I should have known about the testing environment! I’ll try to figure out how to get hold of it, get it running. I deserves wider distribution! Thanks for the goodies…
See the gitlab link above. It’s easy to compile it, the entire source code is just one .cpp file. Just download the file, and run the command to compile it in the directory where you put it… It should take 1 second or so. Make sure to have ImageMagick installed, before you try it, or it won’t work.
Saw it - just have to figure out best way to acquire from it (haven’t done that much )
git clone git@gitlab.com:Kresimir235/fay-terminal-image-rasteriser.git
Nah, it can do only FROGGE, just tested it.
P.S. Cool retro FROGGE
It has DYEURS COLOURS!!!1111
@Kresimir can’t get it to work in Alacritty or Konsole, what am I doing wrong?
hmm, my yay must be broken…
yay fay
does absolutely nothing…
if it doesn’t yay… you know… just saying. it should definitely yay!
It’s not in the AUR. I have no plans to add it, since it is mostly experimental. If there is demand, I’ll add it to the AUR, but only if I ever bring it to a state it may be considered complete.
No idea what you’re doing, so difficult to say what part of it is wrong. Are you just trying a script or are you trying to compile the program that generates these scripts?

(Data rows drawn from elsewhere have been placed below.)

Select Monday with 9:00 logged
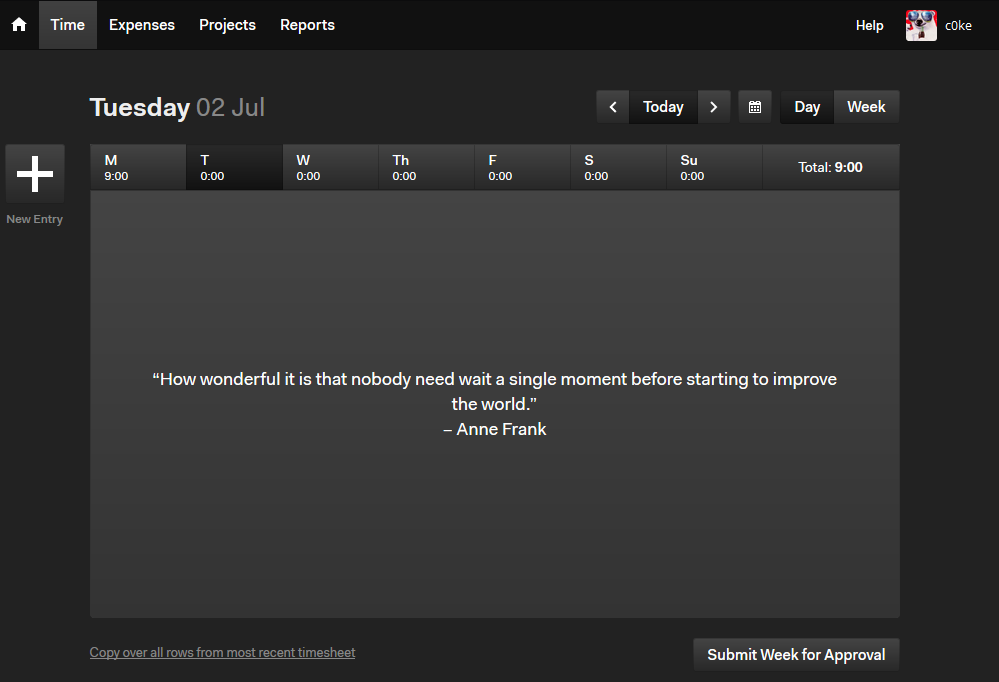 138,168
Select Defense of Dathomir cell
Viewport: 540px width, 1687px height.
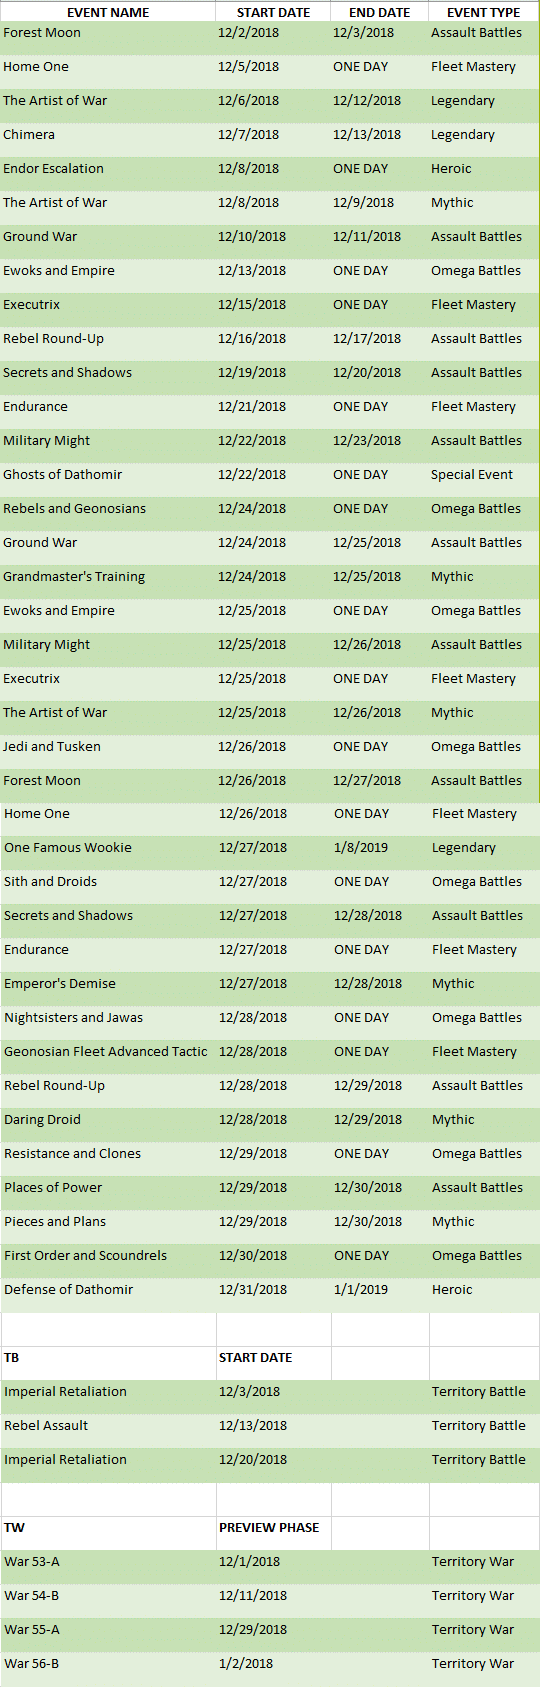(x=109, y=1290)
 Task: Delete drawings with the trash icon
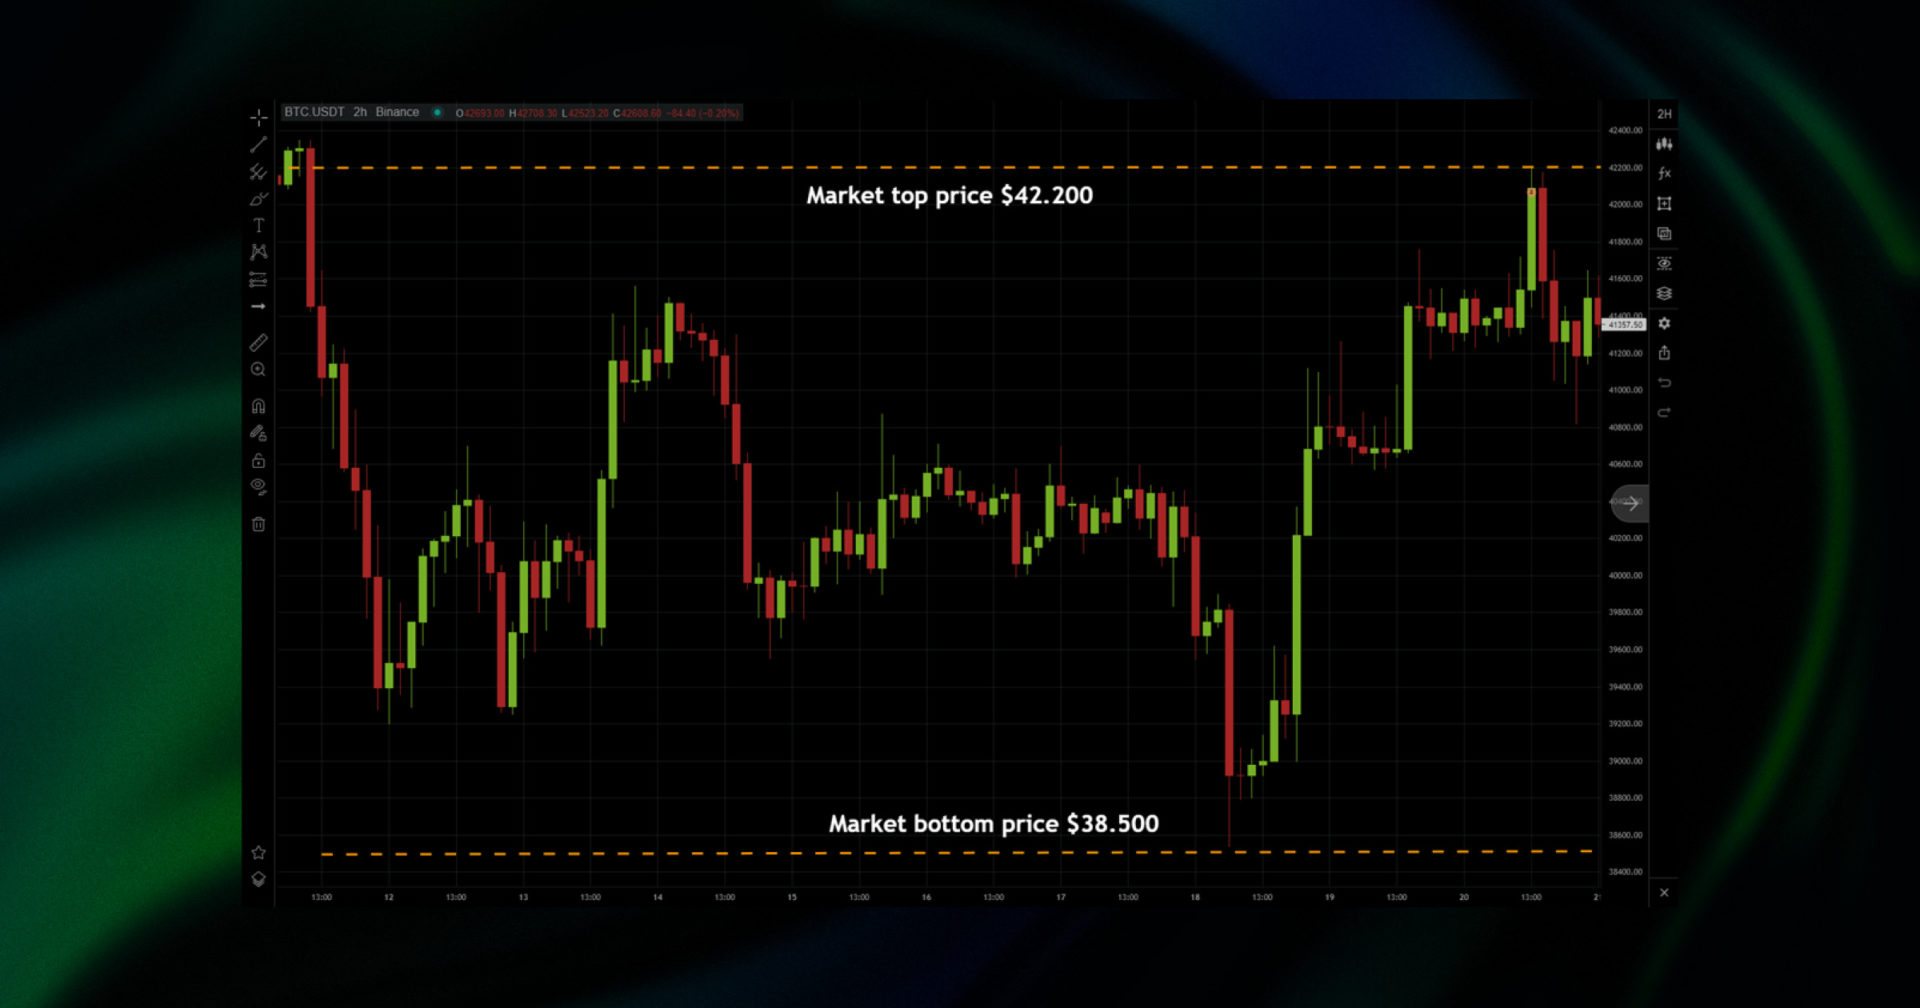258,524
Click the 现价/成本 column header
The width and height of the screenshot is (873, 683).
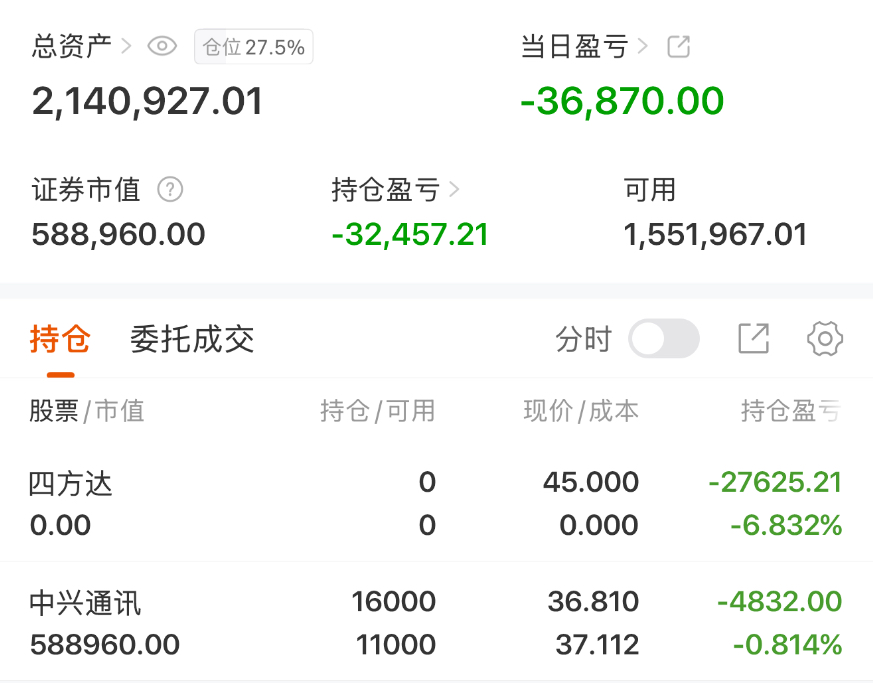tap(581, 411)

that was my point. a bit around the bush, but…
Just the script above.
-
Clone repo
git clone git@gitlab.com:Kresimir235/fay-terminal-image-rasteriser.git
-
Compile program
cd src g++ $(Magick++-config --cxxflags --cppflags) -O3 -std=gnu++17 -o fay fay.cpp $(Magick++-config --ldflags --libs)
-
Place some image to src directory and run:
./fay frog.png
What does
echo $COLORTERM
return when you run it in Konsole?
It’s OK, spotted that it was missing
All I get is
┌05:26:52 WD= [~]
└───freebird@nest ─▶$ git clone git@gitlab.com:Kresimir235/fay-terminal-image-rasteriser.git
Cloning into 'fay-terminal-image-rasteriser'...
git@gitlab.com: Permission denied (publickey,keyboard-interactive).

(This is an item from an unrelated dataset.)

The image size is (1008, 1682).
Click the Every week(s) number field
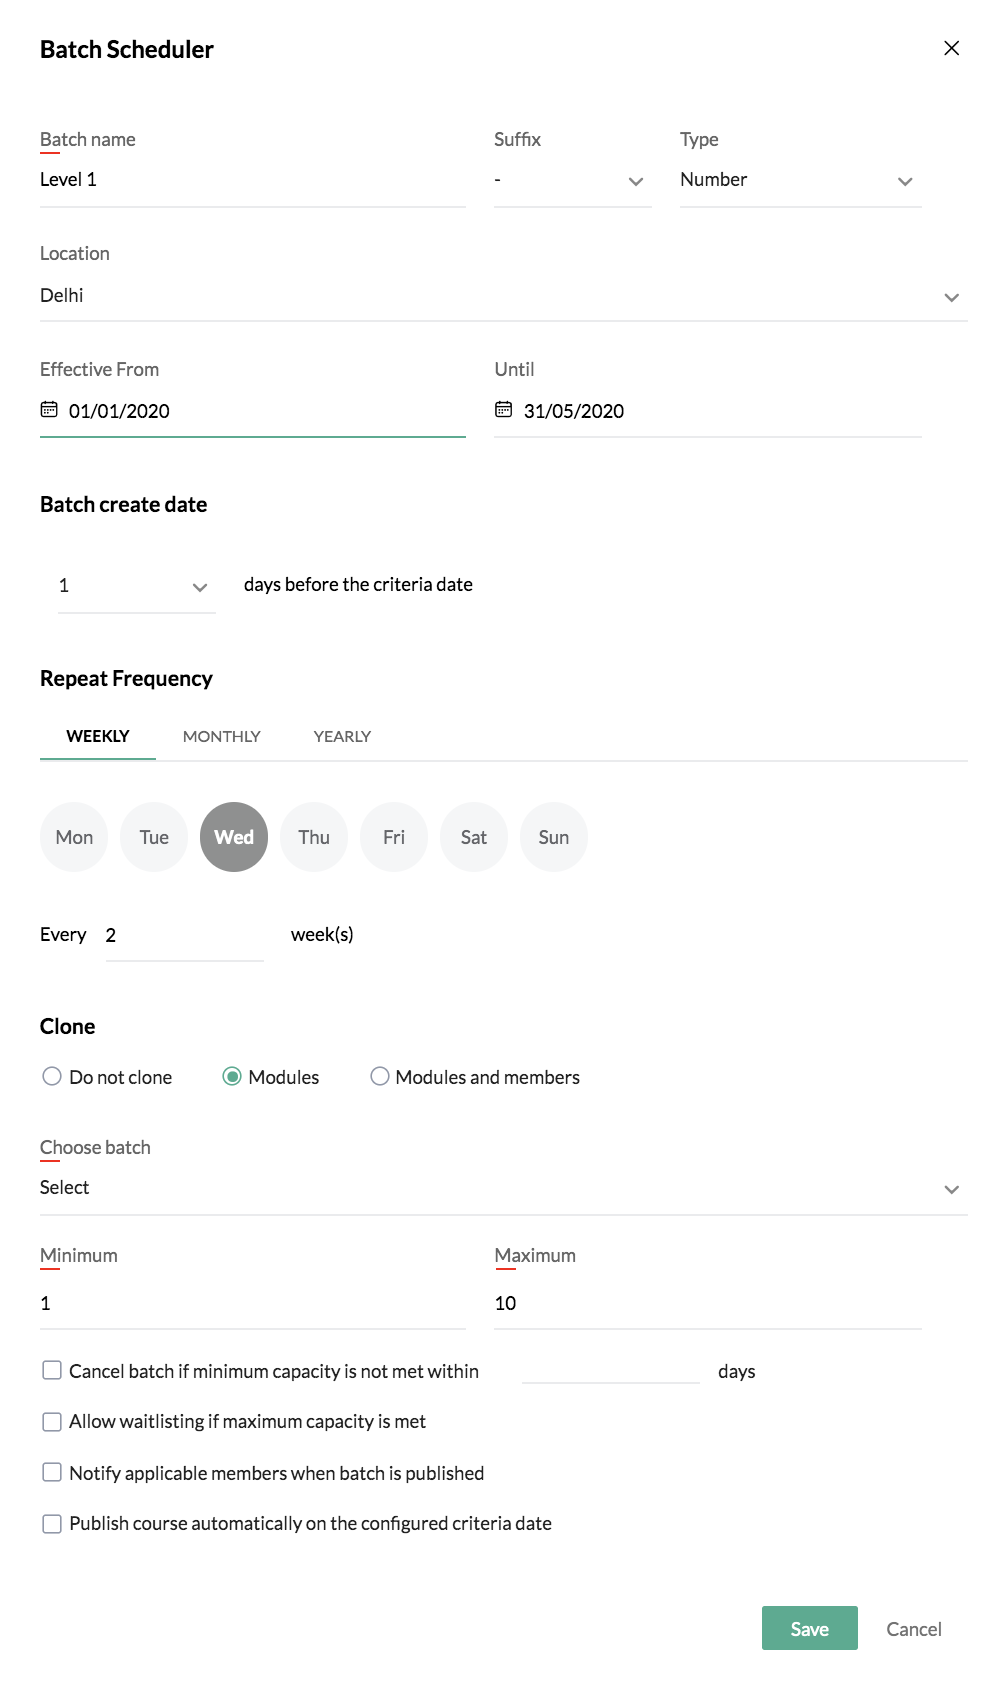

fatal: Could not read from remote repository.
Please make sure you have the correct access rights
and the repository exists.
which isn’t very helpful. Trying the other command on the source file now (only C experience, none with .cpp)
OK - just tried - not even an error message when compiling! (I’m impressed). Seems to work great too
I know it isn’t a frog - but it might be gazing in admiration at one!
Is it wrong I am most happy with freebird@nest?
Very impressive! but here’s a question: why, out of all the aliases you could have chosen, using string_t = std::string
Thanks!
The choice behind string_t
is about as silly as string_t
itself, but there is method to my madness. I write code in Kate, and C and C++ highlighting marks all words that end in _t
as types, so I just add that to most of the aliases I make.
I could have used str_t
as well.
Or you could change your editor…
For example emacs shows those types consistently, even without the _t suffix.
I’m happy with Kate. It’s a very good text editor, I like it much more than Emacs. Vim is a close second to Kate, but I like Kate better.
I can understand that, kate is a very good editor. I could use it too (and I have used it) if I wouldn’t have been friends with emacs for decades…
All editors have their pros and cons. Typically what one chooses to use is what one is familiar with, provided it has enough features and works well.